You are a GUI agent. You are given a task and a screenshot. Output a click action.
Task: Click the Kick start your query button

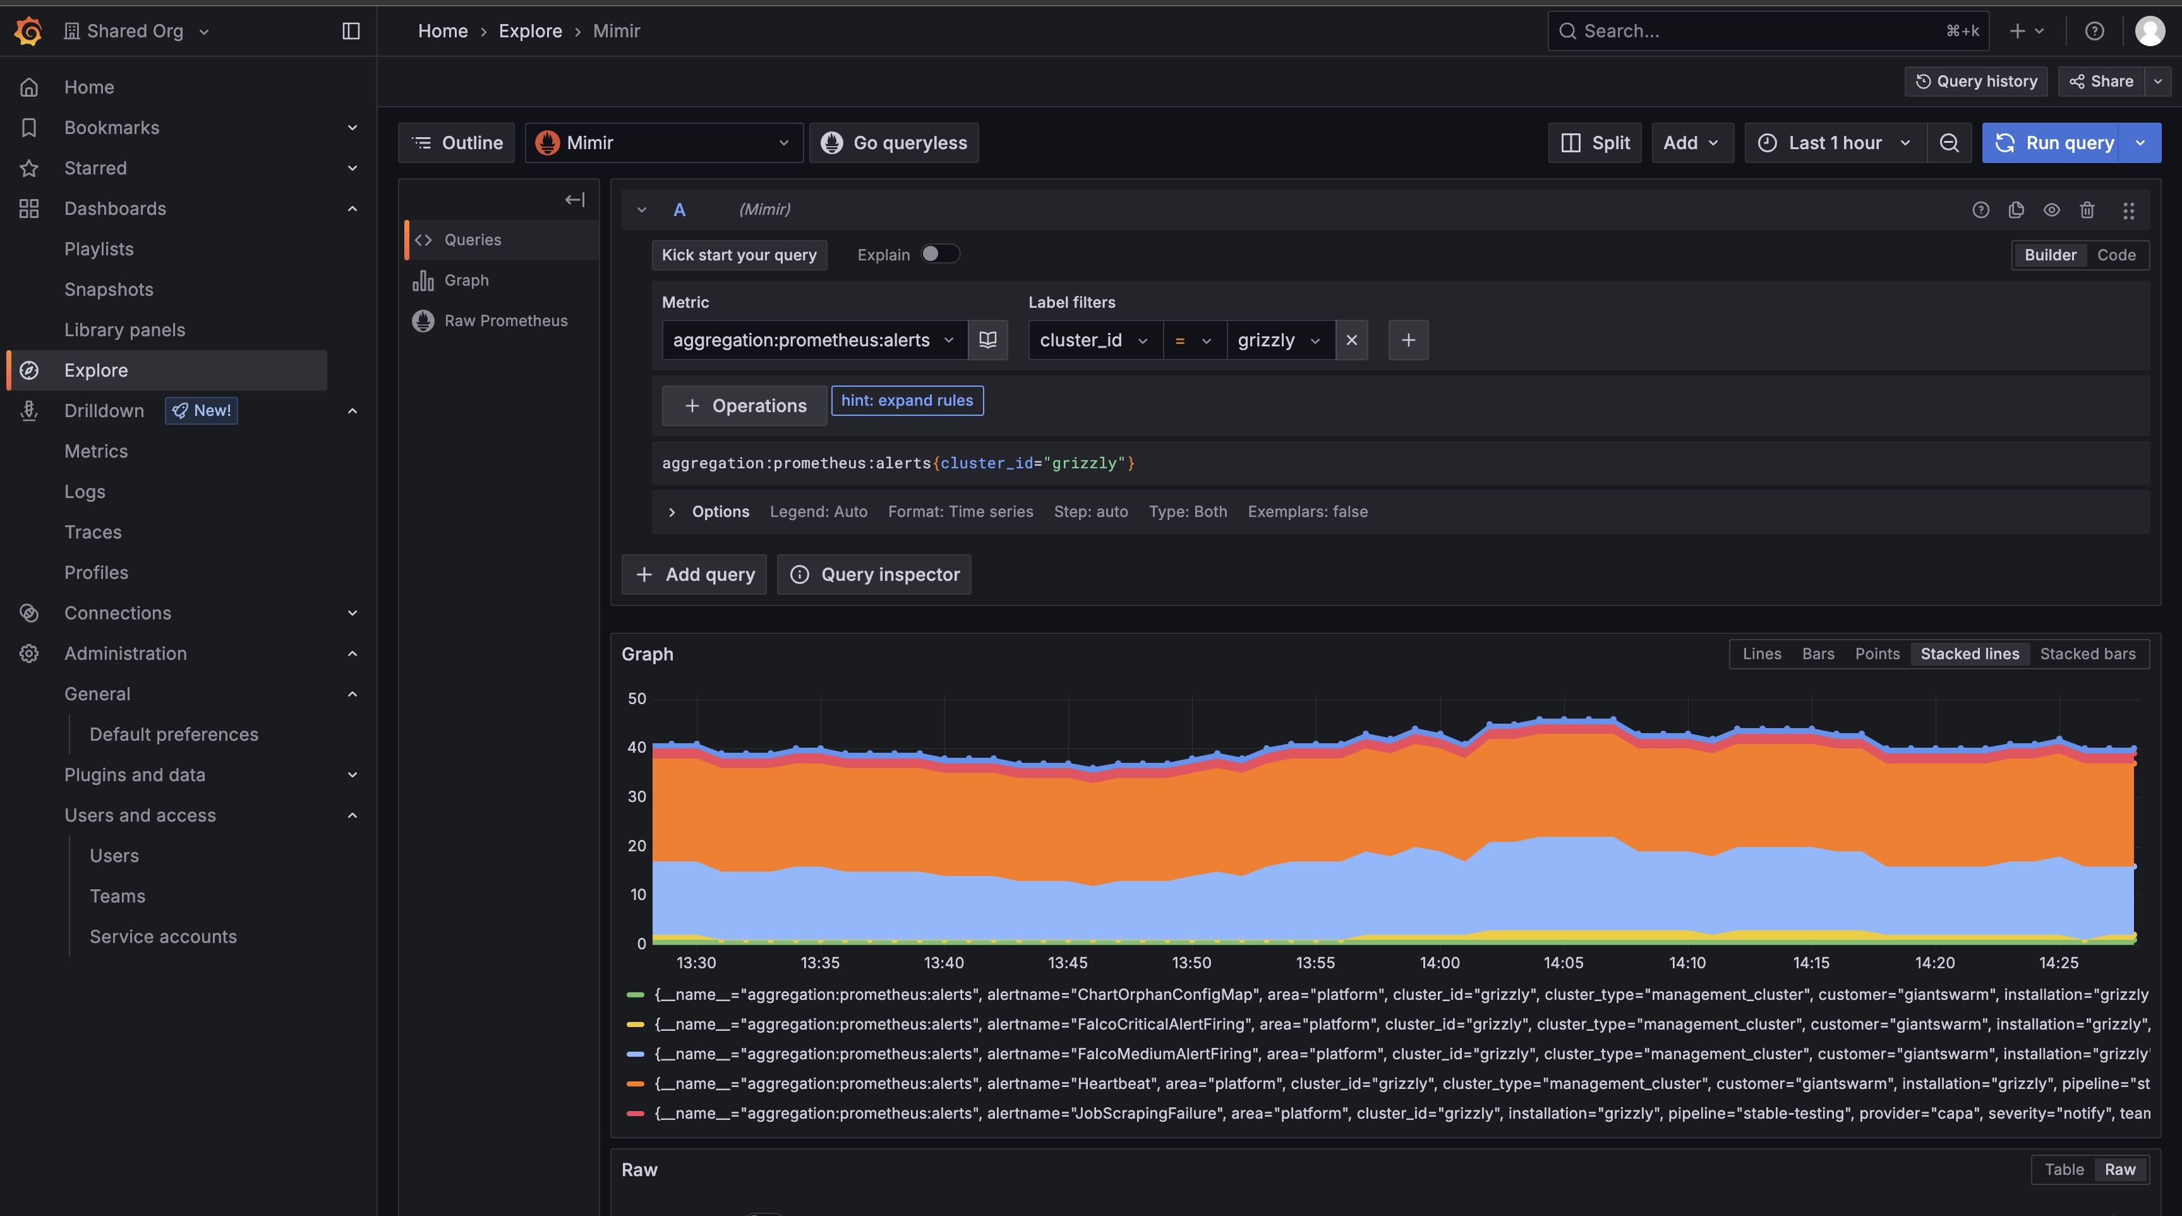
==
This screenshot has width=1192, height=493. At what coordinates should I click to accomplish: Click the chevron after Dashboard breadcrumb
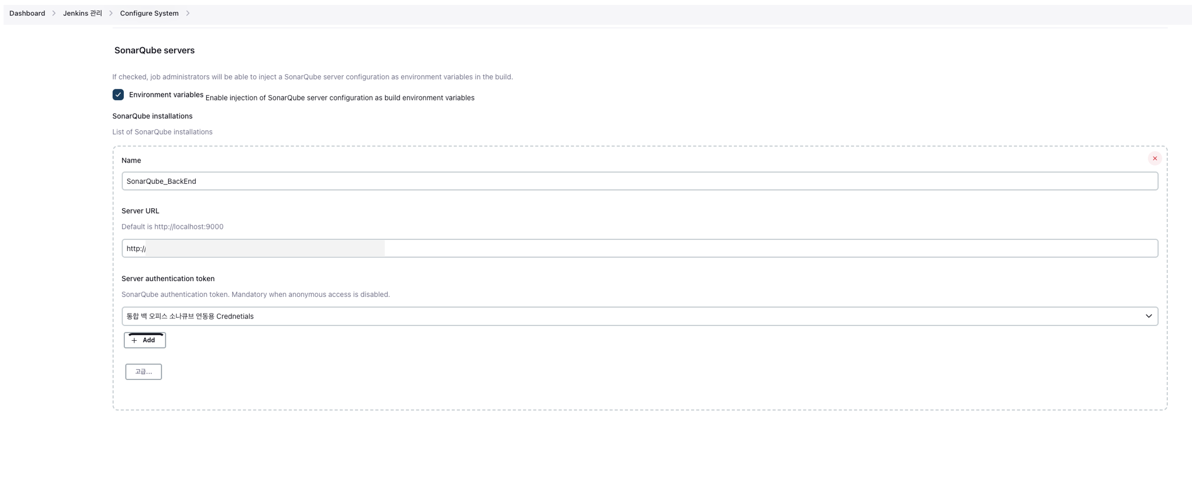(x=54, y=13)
---
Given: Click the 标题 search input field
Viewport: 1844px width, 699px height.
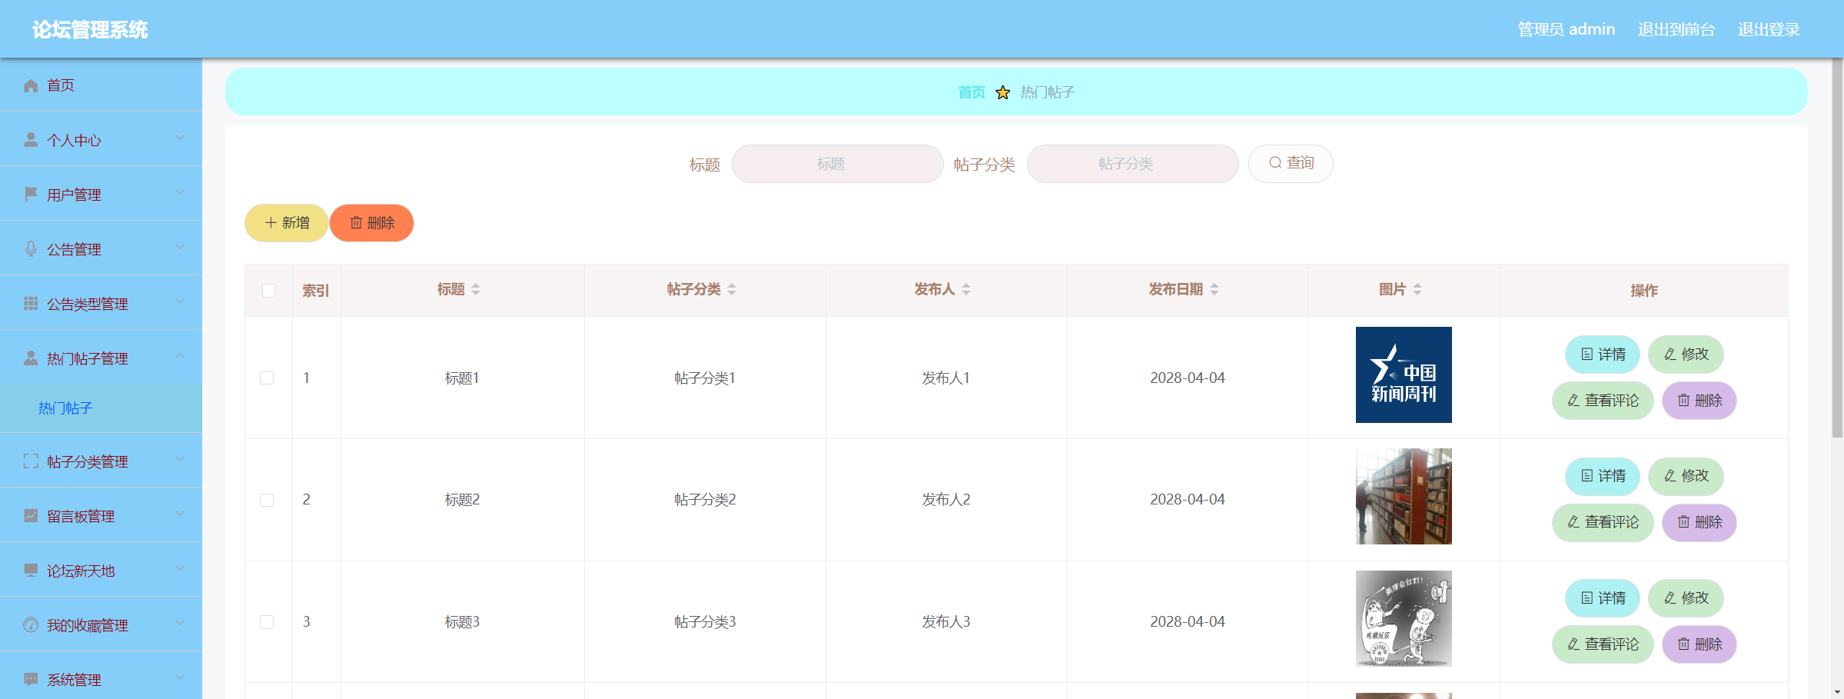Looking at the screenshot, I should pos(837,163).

*Assigned task*
Where the line holding "You are a GUI" appears in the listing above, start reproducing exactly, and end with the line holding "Task: Click the Kick start your query button".

*Answer to the problem*
You are a GUI agent. You are given a task and a screenshot. Output a click action.
Task: Click the Kick start your query button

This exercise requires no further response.